Kidney Stone Center
Treating Kidney Stones
In most cases, we recommend medical expulsive therapy to treat a stone. This includes the use of alpha blocker medicines to help patients pass kidney stones. This method can increase the spontaneous passage of the stone while decreasing the time it takes to pass.
Depending on the size and location of the stone, as well as the overall health of the patient, we may recommend minimally invasive surgery. The Miriam is hope to the Minimally Invasive Urology Institute.
The latest in minimally invasive surgery
Performed in an outpatient setting or at The Miriam Hospital, the Kidney Stone Center provides the following options for minimally invasive surgery:
Shockwave lithotripsy: The most common non-invasive technique is shockwave lithotripsy, which uses sound waves delivered outside the body to dissolve the kidney stone to a passable size.
Performed with local anesthesia on an outpatient basis, this treatment usually lasts approximately 20 minutes and has a success rate of approximately 70 percent. The patient may experience some pain in passing the stone remnants.
Ureteroscopy: In ureteroscopy, a small scope is inserted into the urethra and through the urinary system while the patient is under general anesthesia. A laser is used to break up the stone and extract the pieces. Because the anatomy of the urinary system is very small, the scope can cause the urinary tubes to swell, affecting the patient’s ability to urinate. Stents may be placed in the tubes to allow patients to urinate while the tubes recover. The stents are removed one week after the procedure and can cause minor discomfort and, initially, may cause frequent urination.
Ureteroscopy is performed on an outpatient basis; it usually lasts 45 minutes and has a success rate of approximately 95 percent.

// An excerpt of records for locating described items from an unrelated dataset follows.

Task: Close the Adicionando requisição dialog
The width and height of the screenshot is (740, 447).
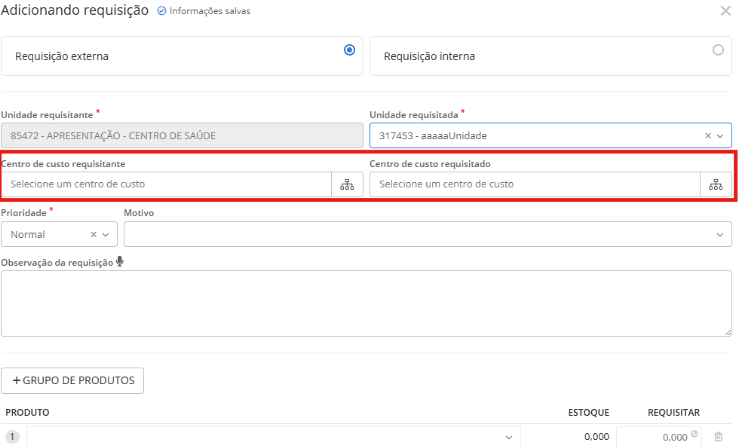Action: [725, 11]
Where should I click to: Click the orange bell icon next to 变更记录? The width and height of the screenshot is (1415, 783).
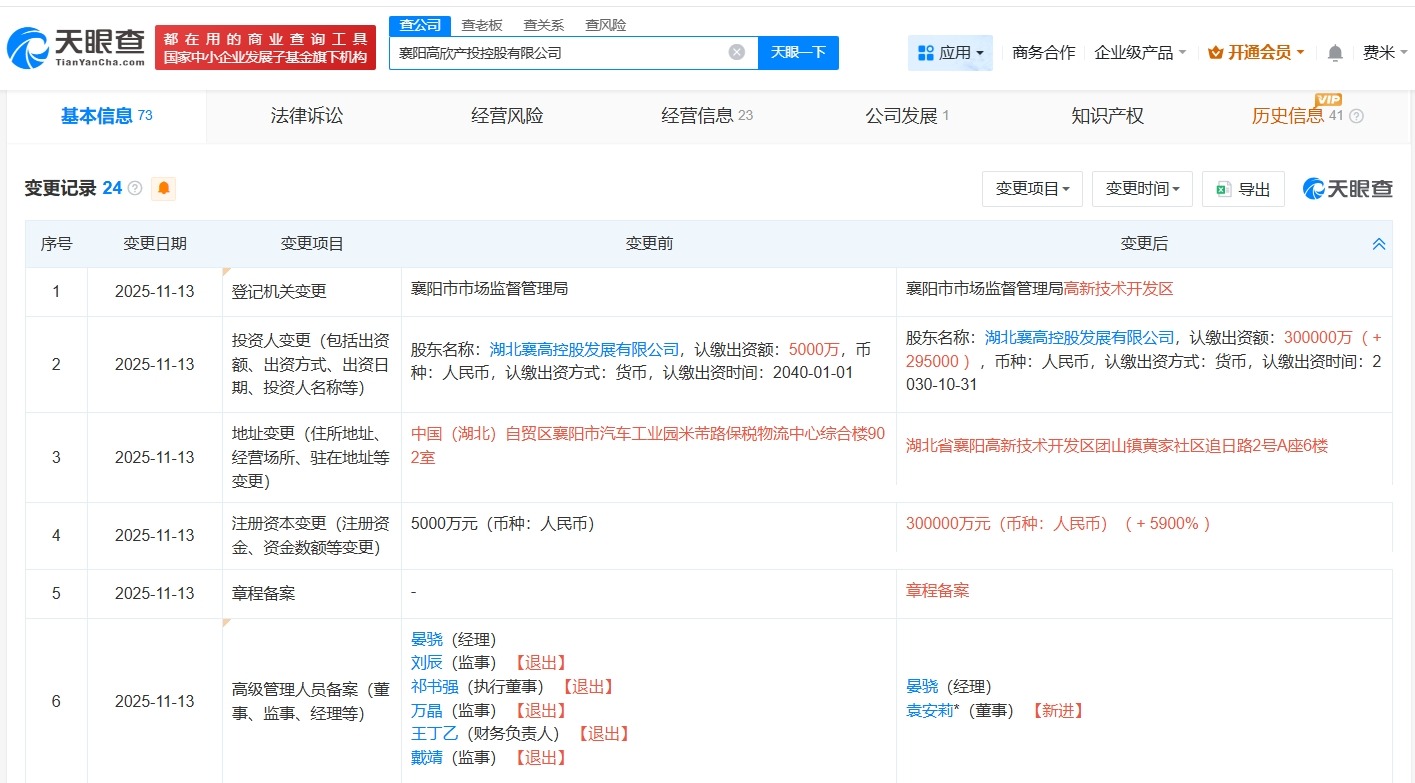coord(163,188)
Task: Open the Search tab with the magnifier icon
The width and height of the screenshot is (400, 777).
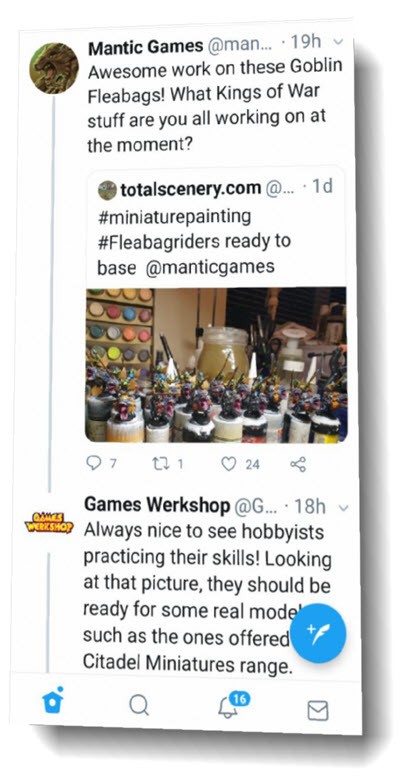Action: [x=139, y=704]
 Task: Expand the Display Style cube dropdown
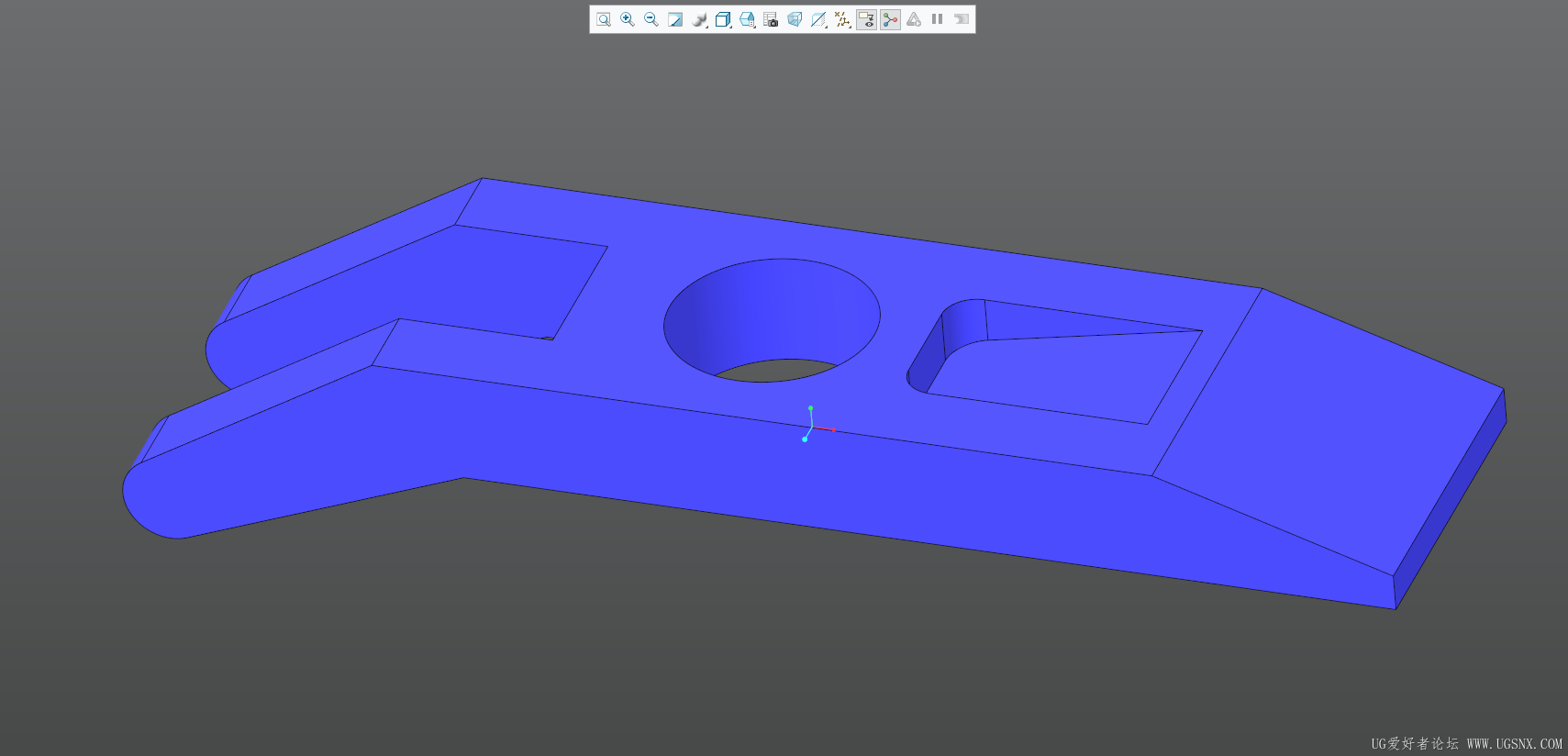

Percutaneous nephrolithotomy: If a stone is too large to treat with shockwave lithotripsy or ureteroscopy, a procedure known as percutaneous nephrolithotomy may be necessary to remove the stone. While the patient is under general anesthesia, a centimeter-long incision is made in the back, through which a tube is placed into the kidney. Through this tube a small device is inserted to break up the stone and retrieve the pieces. This procedure typically requires a one- to two-day hospital stay and has a success rate of approximately 95 percent.

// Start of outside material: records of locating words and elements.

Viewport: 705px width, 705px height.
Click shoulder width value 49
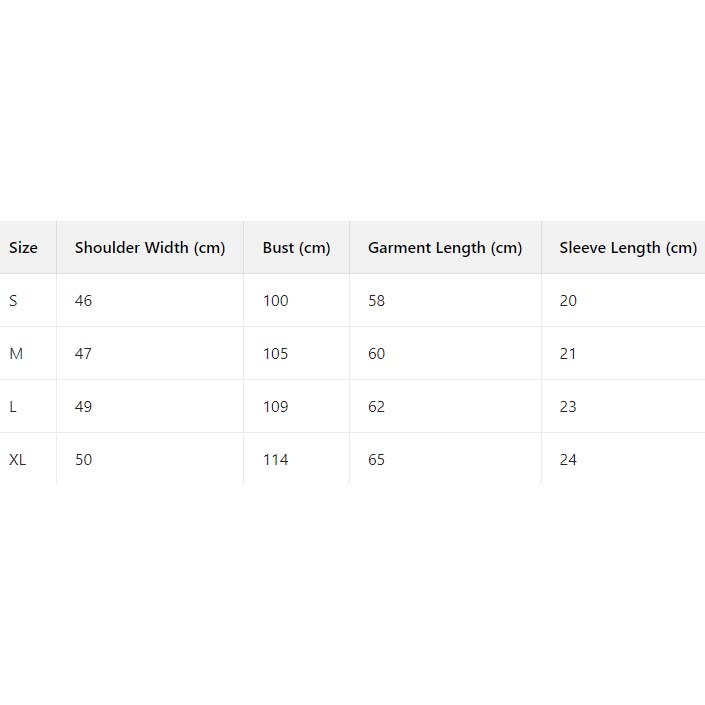[x=83, y=407]
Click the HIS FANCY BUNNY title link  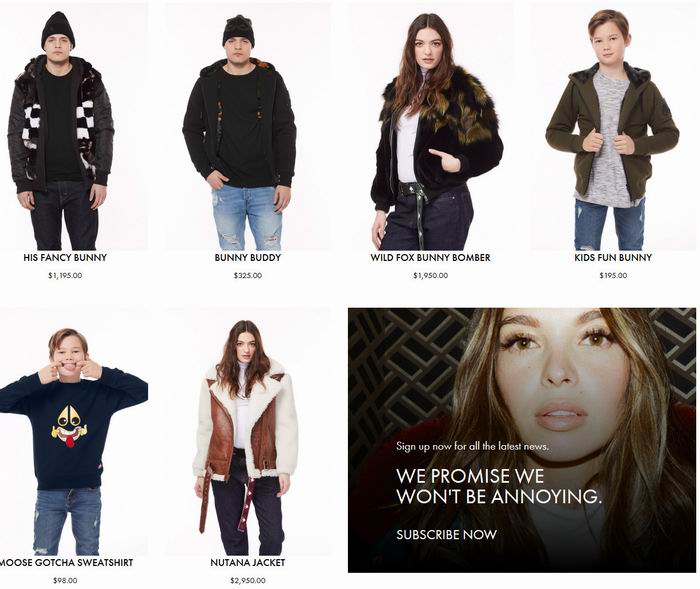click(x=65, y=258)
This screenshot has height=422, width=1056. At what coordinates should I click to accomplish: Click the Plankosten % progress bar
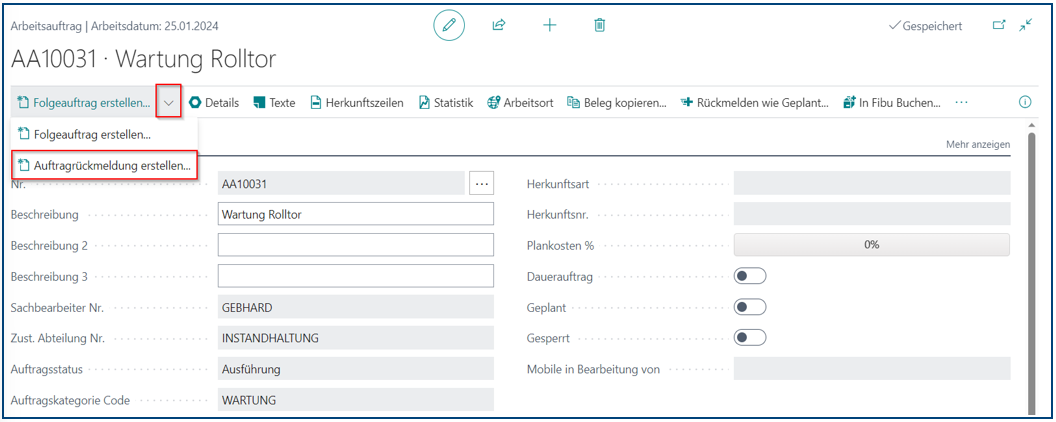[x=871, y=245]
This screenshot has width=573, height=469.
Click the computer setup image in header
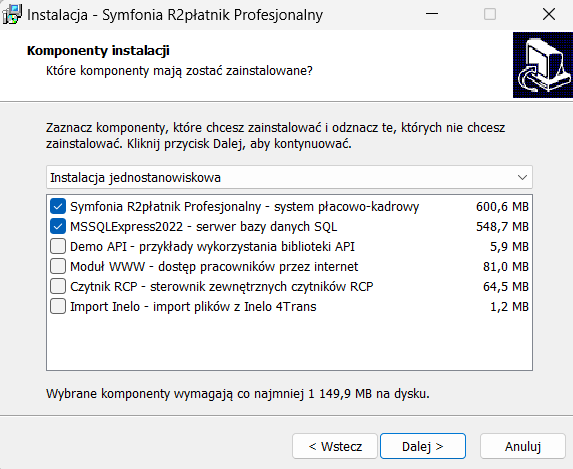(543, 65)
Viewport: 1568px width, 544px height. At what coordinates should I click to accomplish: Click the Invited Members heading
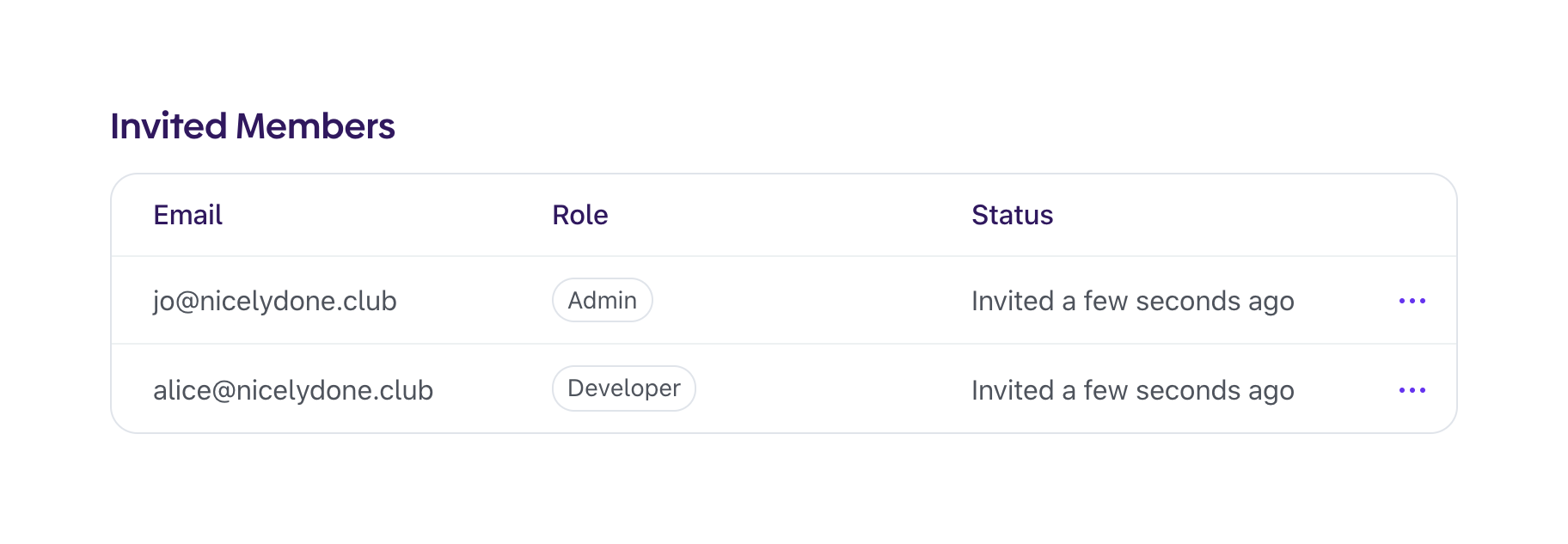(x=253, y=126)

Critical follow-up services
After a stone has been passed or removed, it is sent for chemical analysis. Knowing the composition of a stone is helpful in determining a patient’s dietary medical management after treatment – specifically regarding calcium intake. Such steps are critical for the prevention of stone formation.
Pain is typically managed with oral medication. However, medication for acute pain caused by stones is often delivered intravenously, most often in an emergency room setting.